Stored data entries:

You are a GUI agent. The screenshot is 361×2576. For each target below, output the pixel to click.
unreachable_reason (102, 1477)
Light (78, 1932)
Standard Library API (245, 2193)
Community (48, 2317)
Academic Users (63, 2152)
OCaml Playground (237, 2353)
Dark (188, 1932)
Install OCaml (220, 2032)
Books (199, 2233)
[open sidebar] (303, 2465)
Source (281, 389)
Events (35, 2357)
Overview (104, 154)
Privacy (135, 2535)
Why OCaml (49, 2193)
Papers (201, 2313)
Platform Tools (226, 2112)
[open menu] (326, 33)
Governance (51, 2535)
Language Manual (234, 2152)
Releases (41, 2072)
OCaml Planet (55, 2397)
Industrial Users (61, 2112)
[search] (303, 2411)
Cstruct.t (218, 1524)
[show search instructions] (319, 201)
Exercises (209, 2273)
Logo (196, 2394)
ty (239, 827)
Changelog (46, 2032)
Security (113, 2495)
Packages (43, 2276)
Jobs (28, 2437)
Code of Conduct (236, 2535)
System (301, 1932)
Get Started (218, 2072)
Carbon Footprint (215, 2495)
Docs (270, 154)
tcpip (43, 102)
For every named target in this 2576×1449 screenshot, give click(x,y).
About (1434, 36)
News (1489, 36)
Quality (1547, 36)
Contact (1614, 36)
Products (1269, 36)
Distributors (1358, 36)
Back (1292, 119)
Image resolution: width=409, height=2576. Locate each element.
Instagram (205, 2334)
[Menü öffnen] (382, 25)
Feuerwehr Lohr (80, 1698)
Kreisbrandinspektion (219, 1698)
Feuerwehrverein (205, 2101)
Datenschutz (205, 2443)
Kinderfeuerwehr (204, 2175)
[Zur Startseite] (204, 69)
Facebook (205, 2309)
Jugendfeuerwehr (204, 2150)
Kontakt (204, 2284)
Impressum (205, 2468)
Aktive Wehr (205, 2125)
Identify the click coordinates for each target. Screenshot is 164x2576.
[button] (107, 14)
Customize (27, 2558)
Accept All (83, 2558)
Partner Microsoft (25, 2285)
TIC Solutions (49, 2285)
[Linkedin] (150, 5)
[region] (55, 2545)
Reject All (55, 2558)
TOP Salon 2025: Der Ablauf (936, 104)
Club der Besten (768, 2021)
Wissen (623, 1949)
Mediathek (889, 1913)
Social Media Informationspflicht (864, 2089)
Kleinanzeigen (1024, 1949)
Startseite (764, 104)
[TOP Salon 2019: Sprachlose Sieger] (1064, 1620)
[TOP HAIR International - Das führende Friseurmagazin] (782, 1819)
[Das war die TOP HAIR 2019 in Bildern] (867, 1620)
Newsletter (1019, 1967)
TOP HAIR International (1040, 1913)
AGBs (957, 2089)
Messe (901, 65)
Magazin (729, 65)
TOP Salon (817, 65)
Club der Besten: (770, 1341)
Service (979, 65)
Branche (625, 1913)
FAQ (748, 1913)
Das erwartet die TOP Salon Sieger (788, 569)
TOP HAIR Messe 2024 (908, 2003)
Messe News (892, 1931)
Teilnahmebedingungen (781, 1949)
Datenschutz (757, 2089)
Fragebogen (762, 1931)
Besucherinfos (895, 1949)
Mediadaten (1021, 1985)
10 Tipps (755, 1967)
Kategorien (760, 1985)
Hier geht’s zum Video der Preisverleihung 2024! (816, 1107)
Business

### [WORK INSTRUCTIONS]
Your response should be made up of the lines in the data that contain the word "click".

### [SOLUTION TO THIS EXERCISE]
You are a GUI agent. The screenshot is 361×2576. For each target below, output the pixel to click.
For every named target in this 2576×1449 screenshot, give click(x,y).
Identify the click coordinates for each target. Screenshot is 164x2576.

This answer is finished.